Fertilizer advice for banana plant?

Indianapolis, IN(Zone 5b)

My brother's had this banana plant for several years. Lets it sit outside during the warm summer months and puts it in front of a sunny window during the cold months. He says it always bounces back every summer and looks good. But he's never fertilized it, and he's wondering what type of fertilizer it might need. Any recommendations? Are there organic products that would work for this?

Thumbnail by dividedsky
Christiansted, VI(Zone 11)

Odd looking flowers, until I realized they were the yucca/spanish bayonet in back.

I would presume a general fertilizer, and some Spray-n-Grow. It looks a little sad. Maybe tip it out of the pot, chop off some of the bottom, and add new fresh soil.

There are bananas that live rather far north, might be a better choice.

Indianapolis, IN(Zone 5b)

Ha, sorry about the odd angle.

Chop the bottoms of the roots straight off, or just rough them up a bit?
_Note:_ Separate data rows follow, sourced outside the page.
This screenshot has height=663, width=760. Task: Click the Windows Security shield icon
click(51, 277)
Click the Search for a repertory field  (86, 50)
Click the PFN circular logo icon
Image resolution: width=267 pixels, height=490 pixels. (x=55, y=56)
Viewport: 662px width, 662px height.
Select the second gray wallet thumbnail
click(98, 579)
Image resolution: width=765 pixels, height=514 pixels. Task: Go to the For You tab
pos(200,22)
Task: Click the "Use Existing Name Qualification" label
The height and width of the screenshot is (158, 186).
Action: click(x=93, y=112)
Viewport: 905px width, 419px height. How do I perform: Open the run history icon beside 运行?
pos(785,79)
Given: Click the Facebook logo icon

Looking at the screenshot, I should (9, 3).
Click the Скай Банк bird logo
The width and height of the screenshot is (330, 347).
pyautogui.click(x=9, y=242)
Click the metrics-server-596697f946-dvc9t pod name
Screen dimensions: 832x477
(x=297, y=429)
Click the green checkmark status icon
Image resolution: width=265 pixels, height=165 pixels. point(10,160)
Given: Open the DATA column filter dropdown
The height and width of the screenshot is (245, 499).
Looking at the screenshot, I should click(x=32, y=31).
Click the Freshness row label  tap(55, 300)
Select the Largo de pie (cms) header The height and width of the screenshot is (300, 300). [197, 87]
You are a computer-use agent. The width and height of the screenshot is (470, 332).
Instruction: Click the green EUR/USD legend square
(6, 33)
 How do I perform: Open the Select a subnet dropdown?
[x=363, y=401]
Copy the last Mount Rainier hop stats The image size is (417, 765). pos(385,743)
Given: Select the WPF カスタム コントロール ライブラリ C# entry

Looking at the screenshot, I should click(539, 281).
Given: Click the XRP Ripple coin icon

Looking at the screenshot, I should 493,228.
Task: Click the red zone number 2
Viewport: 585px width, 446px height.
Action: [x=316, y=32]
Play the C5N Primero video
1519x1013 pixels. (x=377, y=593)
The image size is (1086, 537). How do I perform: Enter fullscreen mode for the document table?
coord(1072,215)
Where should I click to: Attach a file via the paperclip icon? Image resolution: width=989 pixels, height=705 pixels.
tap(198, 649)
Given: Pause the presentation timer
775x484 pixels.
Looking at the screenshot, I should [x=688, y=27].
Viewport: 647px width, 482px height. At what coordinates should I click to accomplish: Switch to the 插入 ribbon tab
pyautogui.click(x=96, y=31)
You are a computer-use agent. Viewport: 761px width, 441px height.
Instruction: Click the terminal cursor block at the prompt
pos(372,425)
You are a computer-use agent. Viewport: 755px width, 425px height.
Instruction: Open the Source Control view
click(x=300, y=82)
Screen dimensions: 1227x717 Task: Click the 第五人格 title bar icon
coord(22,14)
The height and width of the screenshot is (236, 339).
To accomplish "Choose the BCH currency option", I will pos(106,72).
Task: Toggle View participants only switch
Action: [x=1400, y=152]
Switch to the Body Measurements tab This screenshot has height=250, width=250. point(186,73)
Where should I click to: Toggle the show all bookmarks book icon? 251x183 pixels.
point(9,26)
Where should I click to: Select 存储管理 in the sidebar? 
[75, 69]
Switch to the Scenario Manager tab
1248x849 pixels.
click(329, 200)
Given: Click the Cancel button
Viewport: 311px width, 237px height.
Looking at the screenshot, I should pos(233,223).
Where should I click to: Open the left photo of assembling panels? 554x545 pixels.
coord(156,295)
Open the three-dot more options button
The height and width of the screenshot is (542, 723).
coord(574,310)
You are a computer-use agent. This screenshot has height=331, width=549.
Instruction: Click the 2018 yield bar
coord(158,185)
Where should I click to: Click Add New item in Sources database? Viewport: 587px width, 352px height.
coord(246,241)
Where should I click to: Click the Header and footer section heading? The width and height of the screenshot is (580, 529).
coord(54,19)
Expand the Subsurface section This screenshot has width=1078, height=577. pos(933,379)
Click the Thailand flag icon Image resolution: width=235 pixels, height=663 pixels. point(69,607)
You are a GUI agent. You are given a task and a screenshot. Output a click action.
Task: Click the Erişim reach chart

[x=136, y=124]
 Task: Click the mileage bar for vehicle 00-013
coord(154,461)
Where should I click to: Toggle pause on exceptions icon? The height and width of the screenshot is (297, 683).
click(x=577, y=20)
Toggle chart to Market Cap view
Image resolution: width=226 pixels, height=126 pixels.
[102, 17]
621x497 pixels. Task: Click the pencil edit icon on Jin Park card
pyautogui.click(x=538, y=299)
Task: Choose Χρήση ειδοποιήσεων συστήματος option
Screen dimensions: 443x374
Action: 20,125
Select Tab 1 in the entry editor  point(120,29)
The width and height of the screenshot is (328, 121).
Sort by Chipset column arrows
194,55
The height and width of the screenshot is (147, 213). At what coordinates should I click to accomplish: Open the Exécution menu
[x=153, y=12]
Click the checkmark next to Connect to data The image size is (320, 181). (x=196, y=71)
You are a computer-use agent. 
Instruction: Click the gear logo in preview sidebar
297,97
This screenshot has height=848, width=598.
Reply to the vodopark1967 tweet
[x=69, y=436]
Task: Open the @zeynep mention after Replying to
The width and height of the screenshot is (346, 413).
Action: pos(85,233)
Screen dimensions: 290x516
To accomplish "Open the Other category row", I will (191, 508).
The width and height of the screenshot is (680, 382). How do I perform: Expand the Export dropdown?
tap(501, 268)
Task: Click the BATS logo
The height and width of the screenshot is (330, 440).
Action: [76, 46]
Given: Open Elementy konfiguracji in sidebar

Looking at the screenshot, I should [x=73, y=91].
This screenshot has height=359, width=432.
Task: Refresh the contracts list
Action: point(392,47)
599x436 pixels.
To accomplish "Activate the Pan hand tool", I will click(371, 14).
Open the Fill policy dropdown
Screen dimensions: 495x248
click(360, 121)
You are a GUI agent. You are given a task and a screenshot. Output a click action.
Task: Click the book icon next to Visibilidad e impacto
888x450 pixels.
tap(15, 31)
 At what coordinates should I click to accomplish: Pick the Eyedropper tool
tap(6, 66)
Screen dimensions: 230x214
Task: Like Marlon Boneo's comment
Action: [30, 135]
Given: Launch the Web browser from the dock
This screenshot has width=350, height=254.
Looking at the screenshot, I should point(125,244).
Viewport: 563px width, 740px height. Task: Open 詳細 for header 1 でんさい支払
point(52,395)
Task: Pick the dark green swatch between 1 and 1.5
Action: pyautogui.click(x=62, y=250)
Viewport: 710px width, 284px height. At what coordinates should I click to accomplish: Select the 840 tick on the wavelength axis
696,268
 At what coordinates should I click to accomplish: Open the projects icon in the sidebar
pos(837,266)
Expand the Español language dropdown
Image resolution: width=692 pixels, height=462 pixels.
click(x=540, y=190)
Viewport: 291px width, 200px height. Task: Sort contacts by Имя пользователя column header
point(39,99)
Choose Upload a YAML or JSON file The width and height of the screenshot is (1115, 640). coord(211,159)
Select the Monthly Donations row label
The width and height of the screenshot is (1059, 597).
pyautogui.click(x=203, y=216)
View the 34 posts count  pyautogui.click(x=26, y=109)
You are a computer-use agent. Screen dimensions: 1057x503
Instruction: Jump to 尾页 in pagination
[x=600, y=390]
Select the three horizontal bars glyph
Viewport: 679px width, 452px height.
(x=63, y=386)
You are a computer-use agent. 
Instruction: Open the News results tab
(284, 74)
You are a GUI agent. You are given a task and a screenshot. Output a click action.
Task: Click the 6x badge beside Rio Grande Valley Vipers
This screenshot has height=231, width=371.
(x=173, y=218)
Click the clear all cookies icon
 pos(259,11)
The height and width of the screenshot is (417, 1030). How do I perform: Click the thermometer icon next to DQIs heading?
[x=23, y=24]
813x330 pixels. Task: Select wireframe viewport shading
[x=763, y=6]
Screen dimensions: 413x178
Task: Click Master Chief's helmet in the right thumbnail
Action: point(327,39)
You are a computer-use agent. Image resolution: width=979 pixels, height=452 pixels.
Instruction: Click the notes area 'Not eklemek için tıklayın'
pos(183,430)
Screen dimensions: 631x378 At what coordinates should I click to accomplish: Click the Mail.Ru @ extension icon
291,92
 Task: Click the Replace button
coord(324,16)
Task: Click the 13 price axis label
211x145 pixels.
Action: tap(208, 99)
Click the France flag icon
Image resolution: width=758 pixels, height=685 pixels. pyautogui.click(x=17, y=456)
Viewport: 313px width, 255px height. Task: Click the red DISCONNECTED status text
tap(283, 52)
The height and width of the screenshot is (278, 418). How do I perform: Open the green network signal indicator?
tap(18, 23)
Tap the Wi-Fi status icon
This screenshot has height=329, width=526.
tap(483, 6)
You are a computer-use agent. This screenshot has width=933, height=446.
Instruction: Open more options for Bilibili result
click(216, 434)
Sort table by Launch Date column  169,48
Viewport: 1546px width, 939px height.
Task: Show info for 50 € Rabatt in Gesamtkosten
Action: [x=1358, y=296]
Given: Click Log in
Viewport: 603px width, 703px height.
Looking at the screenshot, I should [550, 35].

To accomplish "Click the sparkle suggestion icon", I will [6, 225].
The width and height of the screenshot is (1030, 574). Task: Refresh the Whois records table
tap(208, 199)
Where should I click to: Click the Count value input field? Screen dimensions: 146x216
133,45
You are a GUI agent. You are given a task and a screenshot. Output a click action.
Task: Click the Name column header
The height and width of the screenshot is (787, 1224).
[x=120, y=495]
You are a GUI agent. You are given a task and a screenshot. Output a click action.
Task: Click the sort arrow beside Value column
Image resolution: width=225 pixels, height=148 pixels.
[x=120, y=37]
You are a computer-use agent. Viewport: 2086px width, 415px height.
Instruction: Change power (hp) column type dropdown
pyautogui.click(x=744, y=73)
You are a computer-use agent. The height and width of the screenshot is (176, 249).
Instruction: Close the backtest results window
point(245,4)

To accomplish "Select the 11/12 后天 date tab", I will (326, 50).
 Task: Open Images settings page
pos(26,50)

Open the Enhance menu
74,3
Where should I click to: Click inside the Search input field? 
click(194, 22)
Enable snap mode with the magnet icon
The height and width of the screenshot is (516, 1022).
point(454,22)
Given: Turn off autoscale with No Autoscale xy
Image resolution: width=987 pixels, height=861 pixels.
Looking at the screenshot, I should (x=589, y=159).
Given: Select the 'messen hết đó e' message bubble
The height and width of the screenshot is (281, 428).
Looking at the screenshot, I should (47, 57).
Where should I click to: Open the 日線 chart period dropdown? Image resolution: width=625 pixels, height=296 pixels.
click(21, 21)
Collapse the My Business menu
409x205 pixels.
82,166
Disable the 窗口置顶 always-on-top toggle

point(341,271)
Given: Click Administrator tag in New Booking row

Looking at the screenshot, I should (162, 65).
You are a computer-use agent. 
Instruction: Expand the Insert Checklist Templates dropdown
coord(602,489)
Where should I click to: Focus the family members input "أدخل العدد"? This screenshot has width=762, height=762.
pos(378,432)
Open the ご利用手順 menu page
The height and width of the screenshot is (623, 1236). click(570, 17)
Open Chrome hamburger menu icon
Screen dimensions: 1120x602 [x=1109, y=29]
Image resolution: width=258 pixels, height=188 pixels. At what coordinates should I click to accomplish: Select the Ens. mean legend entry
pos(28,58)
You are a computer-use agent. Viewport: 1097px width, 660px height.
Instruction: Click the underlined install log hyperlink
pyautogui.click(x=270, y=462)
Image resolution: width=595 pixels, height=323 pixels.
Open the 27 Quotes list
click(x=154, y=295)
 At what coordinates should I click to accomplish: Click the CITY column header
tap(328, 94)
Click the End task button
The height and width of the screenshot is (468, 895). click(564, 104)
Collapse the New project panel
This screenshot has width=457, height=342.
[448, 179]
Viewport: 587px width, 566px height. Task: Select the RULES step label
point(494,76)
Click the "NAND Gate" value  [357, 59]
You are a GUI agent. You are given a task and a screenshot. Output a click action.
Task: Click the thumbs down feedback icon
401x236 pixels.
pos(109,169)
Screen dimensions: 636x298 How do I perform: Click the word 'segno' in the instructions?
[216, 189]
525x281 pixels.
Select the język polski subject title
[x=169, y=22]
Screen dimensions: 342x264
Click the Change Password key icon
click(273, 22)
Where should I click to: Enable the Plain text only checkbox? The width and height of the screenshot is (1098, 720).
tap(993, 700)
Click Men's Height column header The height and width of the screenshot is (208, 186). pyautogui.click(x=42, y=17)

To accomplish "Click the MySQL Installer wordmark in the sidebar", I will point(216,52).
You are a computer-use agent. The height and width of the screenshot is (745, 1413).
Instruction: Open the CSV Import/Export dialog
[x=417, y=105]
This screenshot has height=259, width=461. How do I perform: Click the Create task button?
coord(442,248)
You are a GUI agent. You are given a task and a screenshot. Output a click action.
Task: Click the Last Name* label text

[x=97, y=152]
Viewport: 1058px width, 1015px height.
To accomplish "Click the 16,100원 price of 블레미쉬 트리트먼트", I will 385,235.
Great recommendations, thanks! I think he somehow attached to this poor thing but hasn't had the time to do much more with it than drag it in and out as the weather changes.

Christiansted, VI(Zone 11)

If they're too solid crowded, chop. Fresh soil, about two three inches, to give the ld boy some fun. An old houseplant trick. Old trick for an old plant.

Fulton, MO

Those do look underfertilized. On my potted bananas I use Osmocote15-9-12 and some occasional liquid MG. Bananas are heavy feeders. In the ground in the GH I have best results with 1/2 can of 10-10-10 plain fert about every 6 weeks in the summer.

The other problem you have there is soil compaction. You see how low in the pot the soil line is? I'm sure they were not potted at that level. Rather, the soil has compacted and sunk well below the top of the pot. This reduces aeration and reduces healthy root function. The soil needs to be well-aerated. I don't know that it looks crowded, but it surely does need to be repotted. I would pull it, wash out all of the old compacted mix from the edges and bottom, and replant with a loose, well-aerated potting mix. If it will stay in the pot for more than a few months, I would stay away from a peat-based mix like MG potting soil and rather go with a large particle bark type mix that will not compact so readily.

Indianapolis, IN(Zone 5b)

Can your recommend a potting mix that isn't peat based? Most of what I find around here is peat based, but I'd like to find a better mix for my houseplants and for this banana plant. For the health of the plant as well as for environmental concerns.

I could mix my own, I guess, but haven't really figured out what the right mix is. I tried tapla's container mix (from the Containers forum), but it drains so well that you need to water almost every day. The pine bark I used, though, might not have been small enough. I'd appreciate any suggestions for a good potting mix.

Fulton, MO

You have to make it. I use a variation of Tapla's mix. The key is getting the right size pine bark. I have also substituted coconut husk chips (CHC) for the pine bark which, for the most part, works OK. See posts CHC preparation if you do this.

Indianapolis, IN(Zone 5b)

Sounds good. Thanks for the tips.

Cleveland, OH(Zone 5a)

on a side note about bananas though, if anyone knows about banana care after shoots have shown could you please take a quick look at this thread not sure if I put it in the right place. http://davesgarden.com/community/forums/t/1007869/

Keaau, HI

Put it in a larger pot and add some soil which is high in organic matter. Bananas are heavy potassium feeders. A good fertilizer ratio for them is 2-1-3 / N-P-K. They love wood ashes and manure.

Indianapolis, IN(Zone 5b)

Heavy on the potassium - got it. He's got wood ashes and manure, so I'll tell him that the banana plants want some. Thanks!

Cleveland, OH(Zone 5a)

What effect would adding epsom salt to a developing plant with offset

Keaau, HI

Epsom salt (magnesium sulfate heptahydrate) is basically magnesium sulfate (MgSO4) attached to seven water (H2O) molecules. It is an excellent fertilizer, especially if the fertilizer you are using does not contain magnesium. Epsom salt helps to correct a magnesium deficiency in soil.

Because of the sulfur in the salt it is great for hard-panned, heavy clay, and alkaline soils. It does not build up in the soil. The only way that it can be deterrent is if your soil has an excessive amount of sulfur in it.

As potassium and magnesium work together in a plant's metabolism it is good to feed to your plants in conjunction with potassium fertilizers.
A very good fertilizer is K-Mag, which is a mixture of potassium sulfate and magnesium sulfate.

The only down side of using Epsom salt is the expense compared to other fertilizer.

To apply Epsom salt as a fertilizer for your plants, liquefy one tablespoon in a gallon of water, and water your plant with it. Don't use Epsom salt to replace a balanced fertilizer, but use it as a supplement.